AKURAT.CO Menteri Keuangan Sri Mulyani telah menetapkan cukai hasil tembakau atau cukai rokok pada 2021 resmi naik sebesar 12,5 persen. Aturan ini akan berlaku mulai 1 Februari 2021.

Sri Mulyani mengatakan, kenaikan cukai rokok tersebut juga sudah mempertimbangkan nasib para petani tembakau. Dari aspek pertanian, besaran kenaikan tarif cukai rokok memperhatikan tingkat serapan tembakau lokal, dengan tidak menaikkan cukai Sigaret Kretek Tangan (SKT).

"Oleh sebab itu kenaikan tarif cukai sigaret kretek lebih rendah dari kenaikan tarif cukai sigaret putih, bahkan, SKT tahun ini tidak mengalami kenaikan," ucapnya lewat konferensi pers virtual, Jakarta, Kamis (10/12/2020).

baca juga:

Sehingga, kata Sri Mulyani, diharapkan tingkat penyerapan tembakau lokal dapat terjaga mengingat terdapat lebih dari 526 ribu kepala keluarga yang menggantungkan hidupnya dari pertanian tembakau.
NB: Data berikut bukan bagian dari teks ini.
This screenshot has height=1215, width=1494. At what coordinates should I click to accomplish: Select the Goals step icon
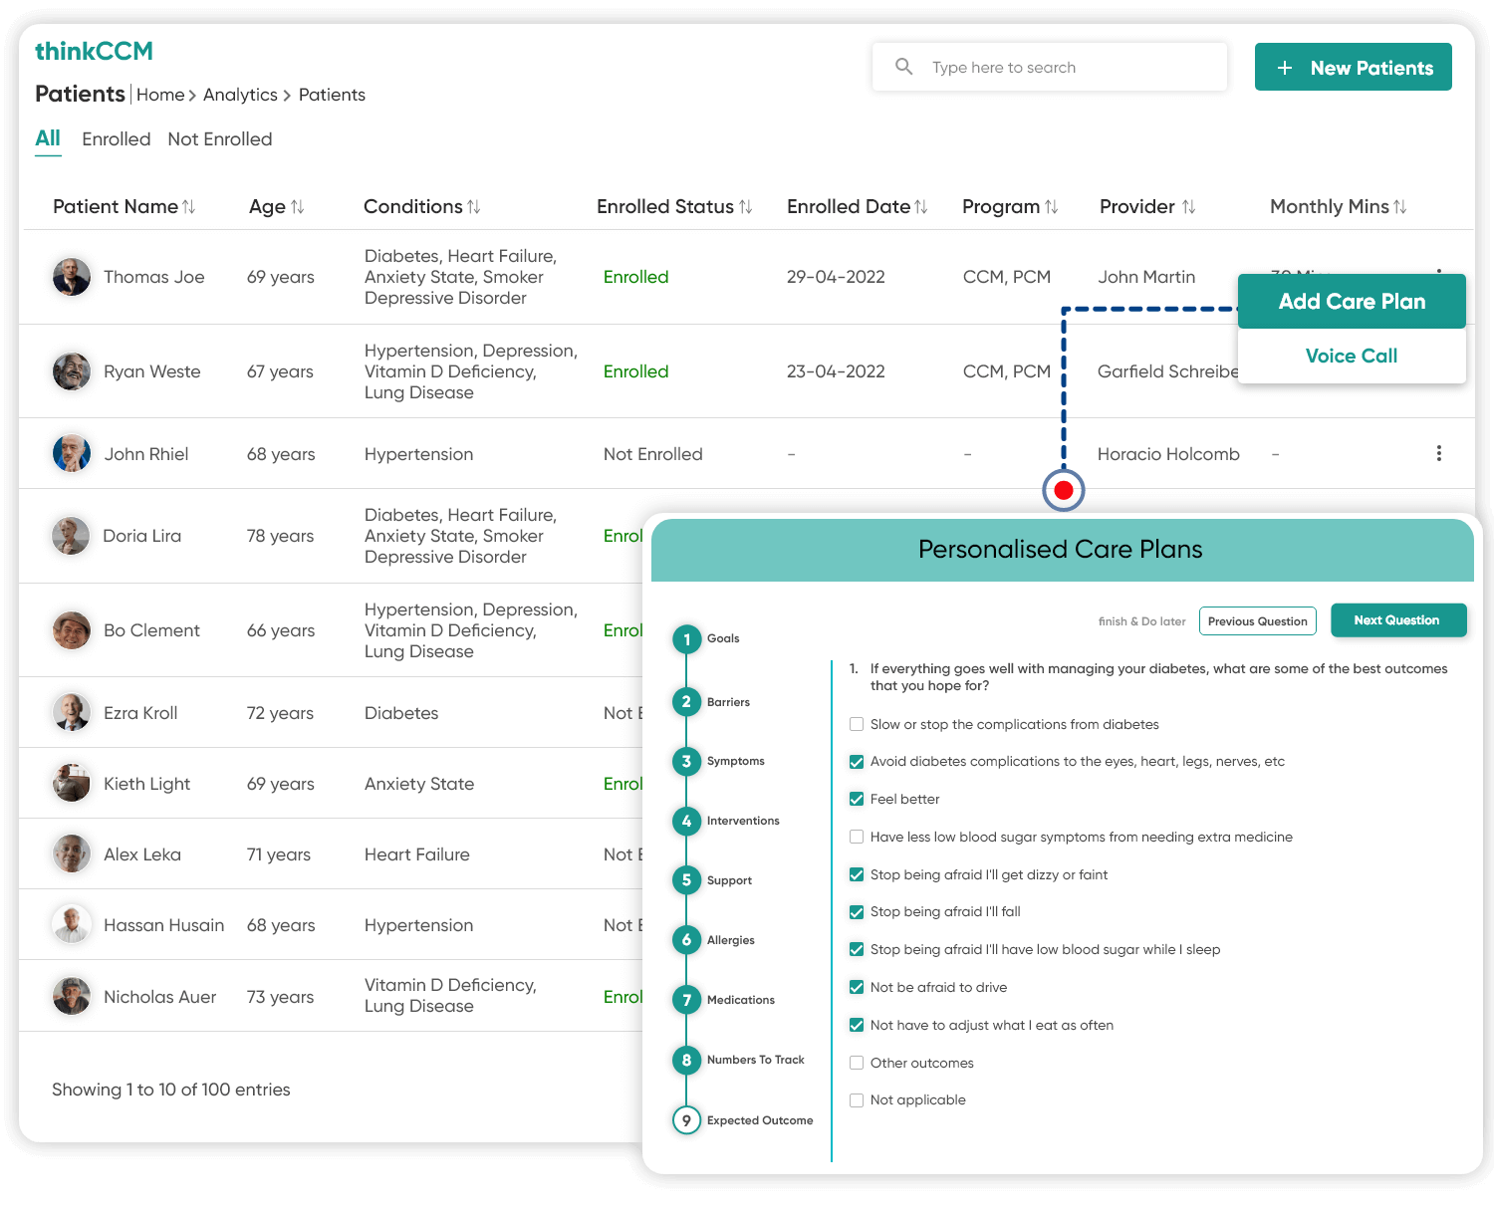pyautogui.click(x=686, y=639)
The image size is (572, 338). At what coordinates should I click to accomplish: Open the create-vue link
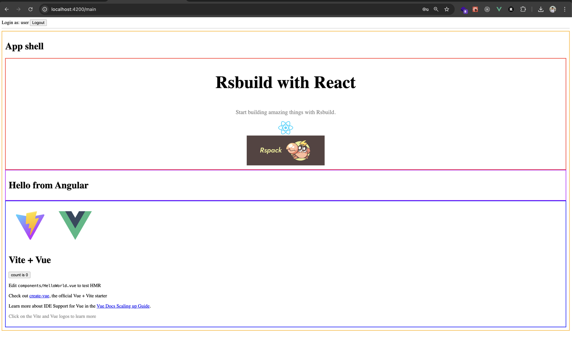click(x=39, y=296)
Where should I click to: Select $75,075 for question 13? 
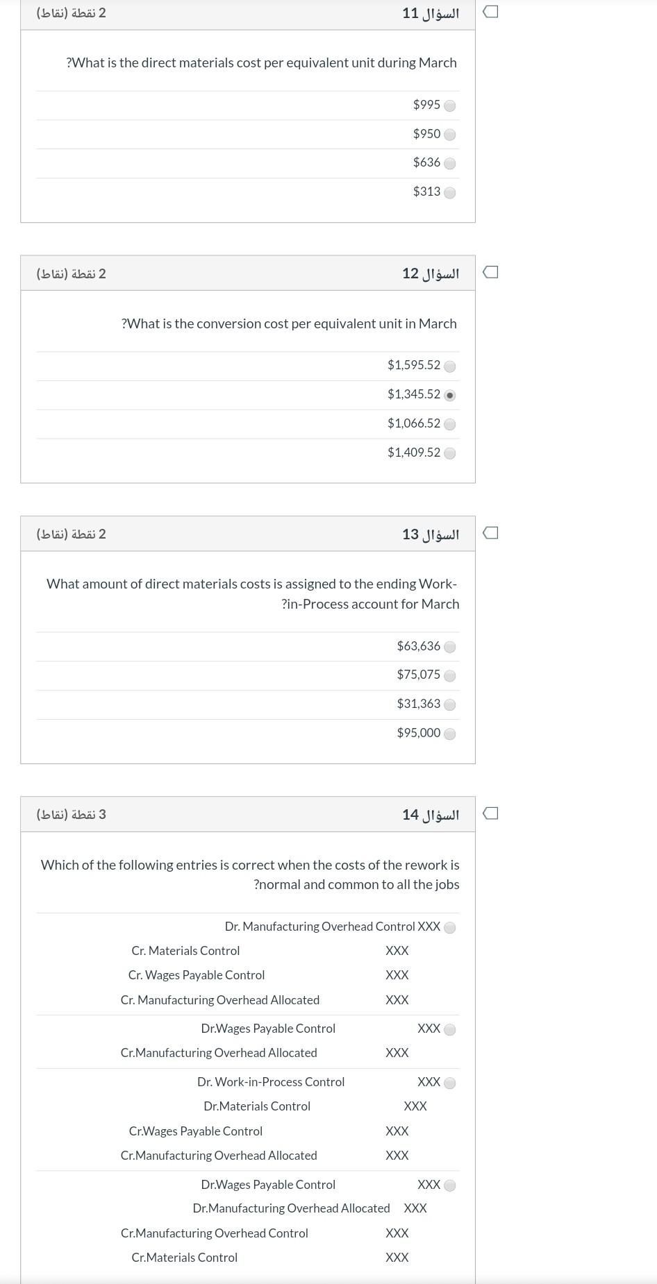coord(451,675)
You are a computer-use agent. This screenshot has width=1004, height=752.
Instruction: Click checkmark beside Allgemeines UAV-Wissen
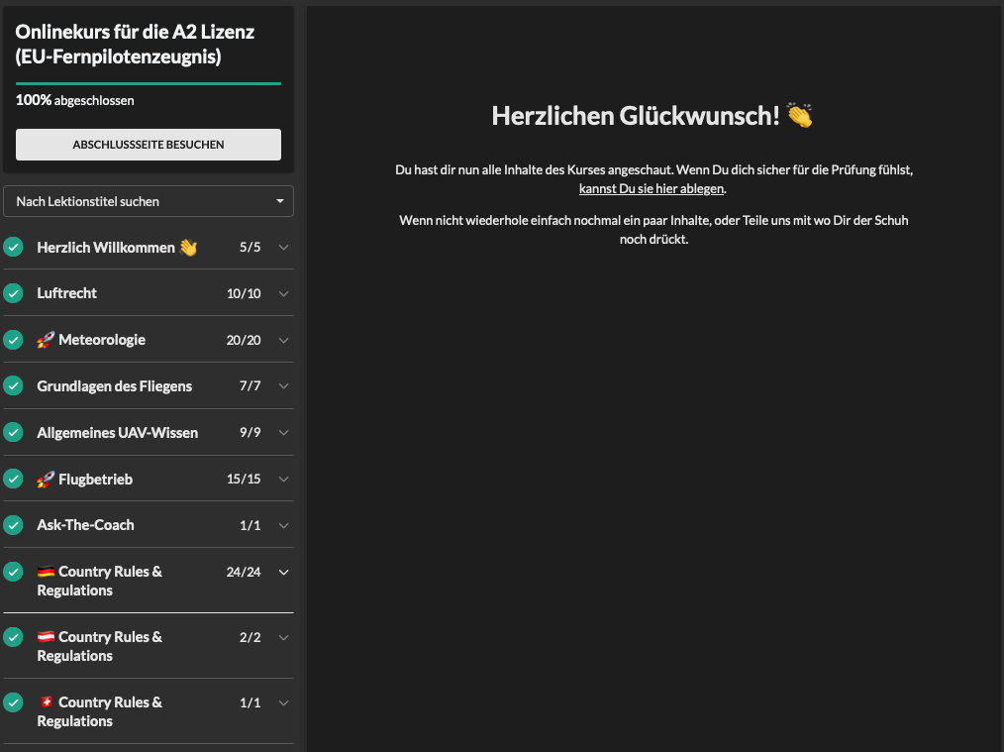tap(13, 433)
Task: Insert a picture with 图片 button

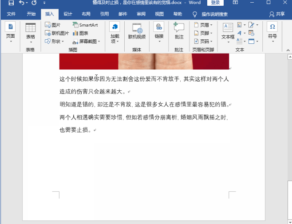Action: (x=53, y=25)
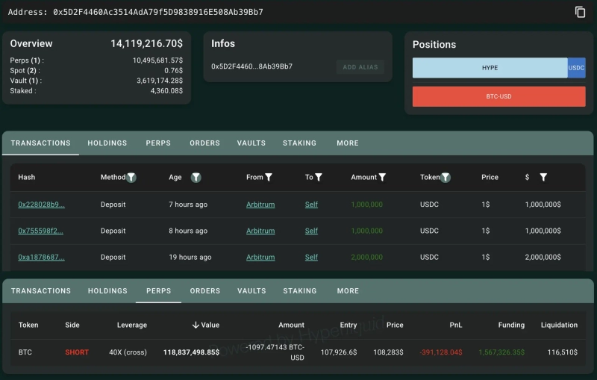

Ia juga menyebutkan beberapa aspek pertimbangan kenaikan cukai tersebut, di antaranya aspek kenaikan tarif akan menaikan harga jual yang berdampak diharapkan akan mengendalikan konsumsi rokok serta prevelansi merokok.

"Prevalensi merokok secara umum diharapkan menurun dari 33,8 persen menjadi 33,2 persen di tahun 2021," katanya.

Kemudian dari sisi ketenagakerjaan, format kebijakan di atas tetap mempertimbangkan jenis sigaret (terutama SKT) yang sangat berkontribusi dalam penyerapan tenaga kerja langsung sebesar 158.552 orang.

Kemudian dari aspek Industri terdapat bantalan kebijakan untuk Usaha Mikro, Kecil, dan Menengah (UMKM) dengan mengalokasikan Dana Bagi Hasil Cukai Hasil Tembakau (DBH CHT) untuk membentuk Kawasan Industri Hasil Tembakau (KIHT) sebagai langkah preventif terhadap peredaran rokok ilegal.

Dari aspek Penerimaan, meskipun kebijakan tarif cukai hasil tembakau dititikberatkan pada pengendalian konsumsi, namun demikian penerimaan cukai diharapkan dapat mencapai target yang ditetapkan dalam APBN 2021 sebesar Rp173,78 triliun.